TO DO => Reproduce the records below, swapping each occurrence of "icon" for "symbol" and leaving everything else unchanged.

--- Start DATA SUPPLIED ---

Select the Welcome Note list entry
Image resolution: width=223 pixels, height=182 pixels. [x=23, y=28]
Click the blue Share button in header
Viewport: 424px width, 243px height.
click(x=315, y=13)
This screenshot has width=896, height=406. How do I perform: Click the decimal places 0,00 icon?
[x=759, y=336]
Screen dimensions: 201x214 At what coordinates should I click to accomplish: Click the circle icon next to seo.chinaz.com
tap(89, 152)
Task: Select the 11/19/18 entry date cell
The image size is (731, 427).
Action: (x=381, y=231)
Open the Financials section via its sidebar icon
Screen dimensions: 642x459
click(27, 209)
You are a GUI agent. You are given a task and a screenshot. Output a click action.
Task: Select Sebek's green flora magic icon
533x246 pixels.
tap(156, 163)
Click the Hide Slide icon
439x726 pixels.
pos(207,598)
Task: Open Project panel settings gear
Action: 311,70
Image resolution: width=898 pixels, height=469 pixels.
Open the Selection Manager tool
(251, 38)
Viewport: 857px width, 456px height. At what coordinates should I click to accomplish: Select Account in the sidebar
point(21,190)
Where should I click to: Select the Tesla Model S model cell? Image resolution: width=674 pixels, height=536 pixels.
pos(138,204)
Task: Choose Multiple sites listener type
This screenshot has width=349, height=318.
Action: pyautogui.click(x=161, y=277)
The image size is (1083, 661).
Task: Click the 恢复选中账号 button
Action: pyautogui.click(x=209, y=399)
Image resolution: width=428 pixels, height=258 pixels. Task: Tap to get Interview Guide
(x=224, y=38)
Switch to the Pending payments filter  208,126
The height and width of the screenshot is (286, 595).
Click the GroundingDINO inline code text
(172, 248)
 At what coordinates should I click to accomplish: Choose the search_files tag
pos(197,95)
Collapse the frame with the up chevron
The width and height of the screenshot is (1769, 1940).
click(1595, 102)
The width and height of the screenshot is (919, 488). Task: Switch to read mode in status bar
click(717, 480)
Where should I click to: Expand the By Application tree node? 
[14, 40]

--- End DATA SUPPLIED ---

ANSWER FOR THIS EXERCISE =>
Select the Welcome Note list entry
Image resolution: width=223 pixels, height=182 pixels. [x=23, y=28]
Click the blue Share button in header
Viewport: 424px width, 243px height.
click(x=315, y=13)
This screenshot has width=896, height=406. How do I perform: Click the decimal places 0,00 symbol?
[x=759, y=336]
Screen dimensions: 201x214 At what coordinates should I click to accomplish: Click the circle symbol next to seo.chinaz.com
tap(89, 152)
Task: Select the 11/19/18 entry date cell
The image size is (731, 427).
Action: (x=381, y=231)
Open the Financials section via its sidebar symbol
Screen dimensions: 642x459
click(27, 209)
You are a GUI agent. You are given a task and a screenshot. Output a click action.
Task: Select Sebek's green flora magic symbol
533x246 pixels.
tap(156, 163)
Click the Hide Slide symbol
439x726 pixels.
pos(207,598)
Task: Open Project panel settings gear
Action: 311,70
Image resolution: width=898 pixels, height=469 pixels.
Open the Selection Manager tool
(251, 38)
Viewport: 857px width, 456px height. At what coordinates should I click to accomplish: Select Account in the sidebar
point(21,190)
Where should I click to: Select the Tesla Model S model cell? Image resolution: width=674 pixels, height=536 pixels.
pos(138,204)
Task: Choose Multiple sites listener type
This screenshot has width=349, height=318.
Action: pyautogui.click(x=161, y=277)
The image size is (1083, 661).
Task: Click the 恢复选中账号 button
Action: pyautogui.click(x=209, y=399)
Image resolution: width=428 pixels, height=258 pixels. Task: Tap to get Interview Guide
(x=224, y=38)
Switch to the Pending payments filter  208,126
The height and width of the screenshot is (286, 595).
Click the GroundingDINO inline code text
(172, 248)
 At what coordinates should I click to accomplish: Choose the search_files tag
pos(197,95)
Collapse the frame with the up chevron
The width and height of the screenshot is (1769, 1940).
click(1595, 102)
The width and height of the screenshot is (919, 488). Task: Switch to read mode in status bar
click(717, 480)
Where should I click to: Expand the By Application tree node? 
[14, 40]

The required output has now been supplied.